Chez les Renaud, Roger retrouvait les traces chéries de Régine et parlait d’elle avec Lucette. La gentille enfant avait accompli en cette année quelque chose du travail mystérieux de la fleur qui, le soir encore en bouton, se retrouve au matin à demi-épanouie. Elle exhalait un fugitif mais délicieux parfum d’amour. Avec Roger, c’étaient toujours les mêmes manières fraternelles et enfantines, l’appelant encore « petit papa, » comme au temps où dans leurs jeux elle était leur fille à tous deux, lui et Régine ; mais y mêlant tout nouvellement des airs de charmante maternité quand, seule avec lui, elle s’efforçait de le consoler en lui parlant de l’absente. Était-ce par reconnaissance ou pour éclaircir un doute que Roger lui parlait de Joseph ? Lucette ne songeait point à cacher le plaisir qu’elle en éprouvait ; une ou deux fois pourtant, comme une Eve qui se voit nue, tressaillant, rougissant, elle se jeta au cou de Roger en criant : Méchant !

— Qu’ai-je fait ? demandait-il.

Elle répondait :

— Je ne sais pas.

Et vraiment elle ne savait guère, et il n’avait rien fait. que lever un coin du voile dont l’enfant se couvrait encore les yeux.

— Es-tu folle, Lucette ? disait madame Renaud, témoin de cette accolade.

— Pourquoi, maman ?

— Il serait pourtant bien temps de laisser là ces manières de petite fille.

— Quoi ! parce que j’embrasse Roger ? Oh ! mais je n’embrasse que lui, maman. Et puis, tu as beau dire, je ne veux pas grandir. Il n’y a de sage que les enfants.

Elle continuait de le tutoyer, en dépit de son père et même de la mère des Cardonnel, et, de temps en temps, le soir, dans leurs réunions, quand elle le voyait triste, elle venait, de sa jolie voix, lui souffler dans l’oreille : Frère ! mon frère Roger !

Avec Marianne Forel, intermédiaire fidèle de leur correspondance, Roger pouvait encore parler de Régine, sans compter les jours bénis où la bonne fille lui remettait une lettre, grand bonheur, mais empoisonné par le chagrin de n’y pouvoir répondre. Marianne allait se marier. À force de pleurer Adolphine avec elle, Gabriel avait fini par s’apercevoir que l’aînée valait cent fois la cadette pour la beauté, le sens, la moralité, le savoir-faire, sans être pour cela dépourvue de charme, Un beau jour, cette opinion l’avait dominé au point qu’il l’avait affirmée à Marianne en la conjurant de lui rendre le bonheur, et Marianne, désespérée, avait fini par céder aux prières de Gabriel et à la joie de le rendre heureux. Ils allaient donc tout prochainement entrer en ménage, et Marie Cardan était heureuse de voir son fils aussi fixé, car elle tremblait toujours de lui voir reprendre sa vie errante. Ce n’était pourtant pas sans peine et sans sacrifier beaucoup au sentiment filial que Gabriel restait à l’usine de monsieur Jacot, où son caractère indépendant et sa seule qualité d’ouvrier parisien l’exposaient à la malveillance des patrons.

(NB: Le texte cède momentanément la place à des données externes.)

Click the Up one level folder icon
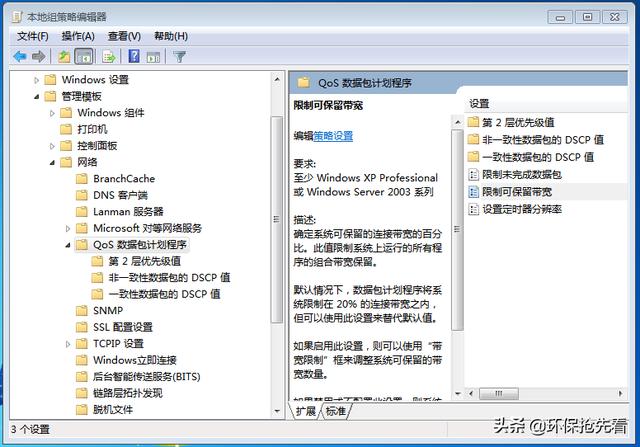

Deux fois déjà, sans la protection du chevalier et celle de monsieur Renaud, qui pour cela était allé parler à son fils et lui monter, disait-il, une fameuse gamme, Gabriel eût été renvoyé de la forge avec une mauvaise note sur son livret une fois, pour avoir protesté contre une mesure qui avait pour effet d’abaisser le salaire en augmentant le travail ; une autre fois, pour avoir essayé d’organiser une société de résistance, Bien souvent, le jeune ouvrier s’emportait contre cette obligation de mutisme et de l’humilité qui lui était faite ; il maudissait le patron, le directeur, et surtout Adalbert Renaud, leur âme damnée, disait-il, Mais il s’apaisait ensuite devant les prières de sa mère et de Marianne et devant la nécessité de gagner son pain. Quelquefois il causait politique avec Roger. Celui-ci le trouvait extravagant et n’avait pas toujours tort ; Gabriel en revanche trouvait Roger très-bourgeois et avait quelquefois raison. Roger doutait de la possibilité d’établir l’égalité, Gabriel la voulait faire immédiate, Ils se quittaient mécontents, ce qui heureusement ne les empêchait pas de se retrouver amis.

Toutes ces distractions ne suffisaient pas à dissiper le chagrin de Roger, ni à combler l’ennui mortel qu’il éprouvait dans ce Bruneray désert, qu’il s’était attendu à trouver si plein. Il errait parfois, la tête baissée, du côté de la promenade, qui était proche de la maison, et il lui arriva souvent d’y rencontrer monsieur Louis Grudat, qui, voisin aussi de ce lieu, le fréquentait en dehors même de l’heure de son rendez-vous journalier sous la fenêtre de mademoiselle Carron. Chaque fois, Roger salua ce concitoyen plus âgé que lui, mais sans lui parler, car ils n’avaient jamais eu que des relations accidentelles et très-rares. Cependant il observa que monsieur Grudat lui rendait ce salut avec empressement et le regardait comme s’il eût désiré lui parler. Roger n’avait aucune raison d’être hostile à ce désir ; à la première nouvelle rencontre, au lieu de presser le pas, il marcha côte à côte de monsieur Grudat, qui, jetant sur lui un regard doux, affectueux et timide, finit, après quelque hésitation, par lui confier que le temps était ce jour-là un peu chaud.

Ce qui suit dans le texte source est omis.